[Saved entries]
Content starts

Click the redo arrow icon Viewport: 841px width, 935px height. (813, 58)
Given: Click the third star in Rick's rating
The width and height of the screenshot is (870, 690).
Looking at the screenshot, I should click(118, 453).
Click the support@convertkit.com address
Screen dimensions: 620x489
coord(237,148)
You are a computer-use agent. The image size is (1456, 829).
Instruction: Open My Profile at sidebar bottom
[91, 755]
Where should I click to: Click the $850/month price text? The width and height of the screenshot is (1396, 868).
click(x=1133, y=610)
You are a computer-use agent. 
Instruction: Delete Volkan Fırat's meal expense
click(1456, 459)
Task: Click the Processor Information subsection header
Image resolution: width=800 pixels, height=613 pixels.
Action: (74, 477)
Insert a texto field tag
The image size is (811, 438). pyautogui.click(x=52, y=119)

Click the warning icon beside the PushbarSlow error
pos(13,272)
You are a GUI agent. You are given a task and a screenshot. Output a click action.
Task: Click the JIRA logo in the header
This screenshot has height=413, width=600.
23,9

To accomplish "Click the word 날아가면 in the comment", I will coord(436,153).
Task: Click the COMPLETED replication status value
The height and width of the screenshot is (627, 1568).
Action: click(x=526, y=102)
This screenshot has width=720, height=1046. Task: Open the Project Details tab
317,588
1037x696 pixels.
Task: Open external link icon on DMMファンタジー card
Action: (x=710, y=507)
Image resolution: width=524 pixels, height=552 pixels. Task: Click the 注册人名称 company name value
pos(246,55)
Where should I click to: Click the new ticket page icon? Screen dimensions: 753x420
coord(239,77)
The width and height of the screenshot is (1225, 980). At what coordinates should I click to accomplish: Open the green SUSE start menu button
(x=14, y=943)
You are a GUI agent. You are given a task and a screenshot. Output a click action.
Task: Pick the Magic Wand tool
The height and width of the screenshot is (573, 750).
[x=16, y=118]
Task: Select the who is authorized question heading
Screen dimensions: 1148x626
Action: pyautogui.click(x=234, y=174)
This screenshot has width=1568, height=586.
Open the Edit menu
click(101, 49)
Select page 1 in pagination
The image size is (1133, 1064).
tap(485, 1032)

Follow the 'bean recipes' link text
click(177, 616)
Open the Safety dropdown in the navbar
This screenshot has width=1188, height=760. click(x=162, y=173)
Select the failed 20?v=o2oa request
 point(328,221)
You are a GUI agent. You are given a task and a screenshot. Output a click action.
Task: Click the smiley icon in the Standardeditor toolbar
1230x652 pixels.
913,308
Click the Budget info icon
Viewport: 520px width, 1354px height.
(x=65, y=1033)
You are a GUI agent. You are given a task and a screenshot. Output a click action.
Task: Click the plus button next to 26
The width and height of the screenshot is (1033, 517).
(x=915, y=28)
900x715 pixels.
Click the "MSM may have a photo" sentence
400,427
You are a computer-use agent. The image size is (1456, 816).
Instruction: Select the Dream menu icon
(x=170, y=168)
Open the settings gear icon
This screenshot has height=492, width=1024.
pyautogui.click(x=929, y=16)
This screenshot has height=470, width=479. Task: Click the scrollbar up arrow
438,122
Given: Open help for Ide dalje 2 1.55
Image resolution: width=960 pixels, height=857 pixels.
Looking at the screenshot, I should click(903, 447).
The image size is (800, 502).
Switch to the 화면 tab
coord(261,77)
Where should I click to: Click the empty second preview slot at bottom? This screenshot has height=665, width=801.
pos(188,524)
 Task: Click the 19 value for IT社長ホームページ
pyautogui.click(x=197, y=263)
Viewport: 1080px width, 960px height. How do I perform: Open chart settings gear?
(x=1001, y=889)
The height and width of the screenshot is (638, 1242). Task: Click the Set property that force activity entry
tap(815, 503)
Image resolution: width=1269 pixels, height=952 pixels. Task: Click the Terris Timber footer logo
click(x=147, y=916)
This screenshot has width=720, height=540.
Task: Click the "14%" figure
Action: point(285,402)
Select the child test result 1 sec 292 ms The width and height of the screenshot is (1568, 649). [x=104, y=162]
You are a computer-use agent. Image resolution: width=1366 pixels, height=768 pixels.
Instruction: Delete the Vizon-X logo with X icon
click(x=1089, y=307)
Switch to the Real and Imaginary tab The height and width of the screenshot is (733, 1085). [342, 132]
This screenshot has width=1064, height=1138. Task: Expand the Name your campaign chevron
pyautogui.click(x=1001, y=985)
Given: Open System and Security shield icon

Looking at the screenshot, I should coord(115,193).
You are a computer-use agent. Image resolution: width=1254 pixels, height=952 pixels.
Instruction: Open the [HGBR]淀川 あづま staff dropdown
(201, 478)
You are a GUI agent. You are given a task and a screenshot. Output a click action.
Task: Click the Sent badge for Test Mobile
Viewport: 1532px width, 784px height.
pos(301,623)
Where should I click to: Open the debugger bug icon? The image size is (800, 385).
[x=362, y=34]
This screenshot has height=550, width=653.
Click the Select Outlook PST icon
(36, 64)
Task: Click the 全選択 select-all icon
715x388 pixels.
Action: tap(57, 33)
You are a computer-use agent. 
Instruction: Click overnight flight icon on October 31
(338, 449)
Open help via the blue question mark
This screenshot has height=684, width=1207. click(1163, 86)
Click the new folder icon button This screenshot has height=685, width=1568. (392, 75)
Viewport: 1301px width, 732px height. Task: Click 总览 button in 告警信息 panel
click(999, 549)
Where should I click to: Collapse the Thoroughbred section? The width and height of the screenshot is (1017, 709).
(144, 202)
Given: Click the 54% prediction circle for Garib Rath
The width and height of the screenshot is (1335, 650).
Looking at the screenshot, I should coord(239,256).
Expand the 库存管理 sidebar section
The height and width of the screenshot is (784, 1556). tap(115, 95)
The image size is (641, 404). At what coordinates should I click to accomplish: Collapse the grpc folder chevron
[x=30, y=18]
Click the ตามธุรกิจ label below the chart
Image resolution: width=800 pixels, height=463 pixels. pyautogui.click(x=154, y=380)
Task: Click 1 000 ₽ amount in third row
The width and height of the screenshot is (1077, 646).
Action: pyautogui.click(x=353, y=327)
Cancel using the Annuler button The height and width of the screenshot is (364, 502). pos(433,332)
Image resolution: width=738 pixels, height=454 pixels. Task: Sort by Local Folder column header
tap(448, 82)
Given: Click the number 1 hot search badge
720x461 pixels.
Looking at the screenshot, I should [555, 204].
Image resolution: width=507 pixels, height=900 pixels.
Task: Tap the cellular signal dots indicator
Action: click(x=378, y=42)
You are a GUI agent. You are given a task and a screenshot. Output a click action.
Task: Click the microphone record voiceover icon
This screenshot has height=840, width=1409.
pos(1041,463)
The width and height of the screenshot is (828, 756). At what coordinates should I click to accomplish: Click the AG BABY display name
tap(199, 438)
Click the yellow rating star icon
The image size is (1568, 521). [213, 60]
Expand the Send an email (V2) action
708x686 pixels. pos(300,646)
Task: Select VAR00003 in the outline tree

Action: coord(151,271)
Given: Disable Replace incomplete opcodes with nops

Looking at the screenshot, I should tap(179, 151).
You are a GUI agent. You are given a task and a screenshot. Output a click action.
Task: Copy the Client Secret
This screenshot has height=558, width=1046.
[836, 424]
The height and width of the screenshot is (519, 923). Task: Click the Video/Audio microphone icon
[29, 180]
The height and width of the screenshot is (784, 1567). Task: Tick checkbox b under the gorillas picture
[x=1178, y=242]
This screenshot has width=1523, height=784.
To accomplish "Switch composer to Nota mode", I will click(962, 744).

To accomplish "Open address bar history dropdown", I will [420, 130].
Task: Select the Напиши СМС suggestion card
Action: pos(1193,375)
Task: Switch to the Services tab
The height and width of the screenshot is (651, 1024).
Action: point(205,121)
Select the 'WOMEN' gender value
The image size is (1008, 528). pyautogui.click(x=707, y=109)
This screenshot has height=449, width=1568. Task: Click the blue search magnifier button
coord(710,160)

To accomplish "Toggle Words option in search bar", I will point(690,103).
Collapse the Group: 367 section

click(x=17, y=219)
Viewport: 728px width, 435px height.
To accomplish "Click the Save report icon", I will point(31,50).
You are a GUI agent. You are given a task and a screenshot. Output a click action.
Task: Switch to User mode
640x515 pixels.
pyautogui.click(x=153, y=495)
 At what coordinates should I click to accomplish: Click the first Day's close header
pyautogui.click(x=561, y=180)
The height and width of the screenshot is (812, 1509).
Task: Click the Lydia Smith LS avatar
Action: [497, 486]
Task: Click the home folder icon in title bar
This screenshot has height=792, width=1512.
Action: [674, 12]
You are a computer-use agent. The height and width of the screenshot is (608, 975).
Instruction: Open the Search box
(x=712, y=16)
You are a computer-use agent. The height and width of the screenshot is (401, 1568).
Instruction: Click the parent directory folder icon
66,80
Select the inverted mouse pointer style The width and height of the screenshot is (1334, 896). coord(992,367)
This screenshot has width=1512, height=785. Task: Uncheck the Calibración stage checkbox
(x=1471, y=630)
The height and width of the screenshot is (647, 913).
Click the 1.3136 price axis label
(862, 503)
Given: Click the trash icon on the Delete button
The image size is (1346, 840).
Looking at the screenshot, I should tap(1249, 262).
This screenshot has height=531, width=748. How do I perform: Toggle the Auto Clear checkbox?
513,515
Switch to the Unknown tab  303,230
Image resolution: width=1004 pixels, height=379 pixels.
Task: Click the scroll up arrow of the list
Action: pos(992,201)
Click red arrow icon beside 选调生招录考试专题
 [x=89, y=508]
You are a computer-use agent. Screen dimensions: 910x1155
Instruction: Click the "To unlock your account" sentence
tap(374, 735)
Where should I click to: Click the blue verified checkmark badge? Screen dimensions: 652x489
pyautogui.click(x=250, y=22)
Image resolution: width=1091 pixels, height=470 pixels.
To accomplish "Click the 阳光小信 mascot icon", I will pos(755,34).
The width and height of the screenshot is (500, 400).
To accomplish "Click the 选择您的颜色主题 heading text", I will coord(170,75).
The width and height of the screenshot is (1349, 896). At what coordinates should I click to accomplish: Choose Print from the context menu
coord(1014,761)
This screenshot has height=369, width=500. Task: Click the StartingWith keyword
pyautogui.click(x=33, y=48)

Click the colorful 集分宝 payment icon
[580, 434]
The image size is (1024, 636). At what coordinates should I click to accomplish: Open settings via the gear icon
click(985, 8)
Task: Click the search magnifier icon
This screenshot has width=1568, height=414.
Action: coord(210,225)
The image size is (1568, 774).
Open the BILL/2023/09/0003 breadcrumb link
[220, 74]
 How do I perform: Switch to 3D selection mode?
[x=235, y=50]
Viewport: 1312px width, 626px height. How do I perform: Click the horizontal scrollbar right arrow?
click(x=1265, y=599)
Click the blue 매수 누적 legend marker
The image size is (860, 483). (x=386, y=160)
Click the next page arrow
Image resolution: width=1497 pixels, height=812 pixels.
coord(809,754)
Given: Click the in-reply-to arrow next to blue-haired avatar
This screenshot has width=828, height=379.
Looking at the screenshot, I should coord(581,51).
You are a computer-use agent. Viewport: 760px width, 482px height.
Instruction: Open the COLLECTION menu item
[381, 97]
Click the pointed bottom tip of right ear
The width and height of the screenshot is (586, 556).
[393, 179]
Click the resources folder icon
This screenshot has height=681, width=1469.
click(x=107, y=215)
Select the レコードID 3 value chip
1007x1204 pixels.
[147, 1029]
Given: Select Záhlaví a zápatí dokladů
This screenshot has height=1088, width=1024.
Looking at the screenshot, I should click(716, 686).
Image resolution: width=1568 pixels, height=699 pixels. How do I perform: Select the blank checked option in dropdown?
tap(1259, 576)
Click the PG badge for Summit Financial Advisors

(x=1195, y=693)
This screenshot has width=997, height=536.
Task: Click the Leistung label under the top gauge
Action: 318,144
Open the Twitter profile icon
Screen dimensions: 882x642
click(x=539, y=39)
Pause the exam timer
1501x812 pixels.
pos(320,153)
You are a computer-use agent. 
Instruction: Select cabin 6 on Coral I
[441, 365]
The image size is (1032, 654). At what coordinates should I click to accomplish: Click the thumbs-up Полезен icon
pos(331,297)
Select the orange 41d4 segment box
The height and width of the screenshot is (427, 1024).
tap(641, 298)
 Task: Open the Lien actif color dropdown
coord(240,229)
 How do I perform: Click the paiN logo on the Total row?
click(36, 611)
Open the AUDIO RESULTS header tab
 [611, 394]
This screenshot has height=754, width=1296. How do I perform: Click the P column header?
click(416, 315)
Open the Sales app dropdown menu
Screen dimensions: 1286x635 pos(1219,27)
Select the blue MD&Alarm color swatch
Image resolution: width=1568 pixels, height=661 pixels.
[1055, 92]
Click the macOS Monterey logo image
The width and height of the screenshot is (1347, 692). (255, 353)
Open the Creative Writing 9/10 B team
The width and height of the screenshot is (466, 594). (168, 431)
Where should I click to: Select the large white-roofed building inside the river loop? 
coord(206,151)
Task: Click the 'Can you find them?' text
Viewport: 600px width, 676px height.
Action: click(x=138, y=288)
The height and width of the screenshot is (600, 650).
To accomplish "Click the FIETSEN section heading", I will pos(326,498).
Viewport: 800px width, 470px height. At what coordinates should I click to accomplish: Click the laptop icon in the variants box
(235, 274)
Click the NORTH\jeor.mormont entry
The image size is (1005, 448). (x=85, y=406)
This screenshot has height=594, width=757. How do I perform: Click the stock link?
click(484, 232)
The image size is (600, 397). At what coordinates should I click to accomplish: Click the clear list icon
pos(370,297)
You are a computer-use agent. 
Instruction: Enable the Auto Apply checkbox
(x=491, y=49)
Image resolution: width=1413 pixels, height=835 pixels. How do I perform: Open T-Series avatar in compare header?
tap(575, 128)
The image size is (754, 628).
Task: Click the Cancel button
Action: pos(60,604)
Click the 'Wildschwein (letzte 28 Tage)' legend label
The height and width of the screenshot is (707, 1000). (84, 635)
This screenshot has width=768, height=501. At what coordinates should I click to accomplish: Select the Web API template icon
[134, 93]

Content ends

YOUR INSTRUCTIONS: In the data above, start at the line that has "Instruction: Click overnight", stop after the line that has "Task: Click 1 000 ₽ amount in third row", and print every line in between exactly as it stands.

TASK RESULT:
Instruction: Click overnight flight icon on October 31
(338, 449)
Open help via the blue question mark
This screenshot has height=684, width=1207. click(1163, 86)
Click the new folder icon button This screenshot has height=685, width=1568. (392, 75)
Viewport: 1301px width, 732px height. Task: Click 总览 button in 告警信息 panel
click(999, 549)
Where should I click to: Collapse the Thoroughbred section? The width and height of the screenshot is (1017, 709).
(144, 202)
Given: Click the 54% prediction circle for Garib Rath
The width and height of the screenshot is (1335, 650).
Looking at the screenshot, I should coord(239,256).
Expand the 库存管理 sidebar section
The height and width of the screenshot is (784, 1556). tap(115, 95)
The image size is (641, 404). At what coordinates should I click to accomplish: Collapse the grpc folder chevron
[x=30, y=18]
Click the ตามธุรกิจ label below the chart
Image resolution: width=800 pixels, height=463 pixels. pyautogui.click(x=154, y=380)
Task: Click 1 000 ₽ amount in third row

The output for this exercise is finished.